In 1924 the Breuning-Brache Quartet planned a concert devoted to young Danish composers. Shortly before the event, the ensemble decided to add to the programme a work by Rued Langgaard. Instead of giving the performers one of his existing works, Langgaard, a composer previously unnoticed in Denmark, wrote a completely new, highly expressive work within a week. That String Quartet No. 3 is among the most avant-garde achievements in the oeuvre of this Romantically inspired Danish composer and at the same time one of his most frequently performed works.

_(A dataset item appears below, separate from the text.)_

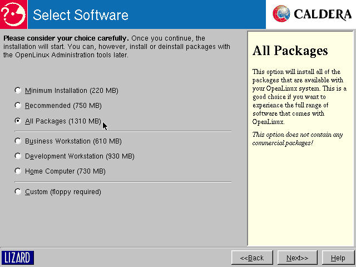Pick the Business Workstation (610 MB) option

18,141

At first, Claude Debussy’s String Quartet in G minor, Op. 10 was not warmly received. Written in 1893, it was first performed in Paris on 29 December by an ensemble newly put together at the initiative of Eugène Ysaÿe. Commentators accused Debussy of succumbing to Russian influences, supposedly resulting from his contacts with Nadezhda von Meck – his patroness at the time. And indeed, some exotic harmonic solutions can be heard in this work, such as the use of the Phrygian mode. For that reason, Debussy’s only string quartet may be treated as one of the first artistic manifestos of musical impressionism.

More than half of the string quartets by the second of the ‘Viennese Classics’ were written in the years 1772–1773. The last of them, composed in a minor key rarely found in the young genius’s chamber output, reveals strong influences from the Viennese environment, and also from Joseph Haydn. Mozart’s work, of a serious character, is rounded off with a fugue based on a chromatic theme.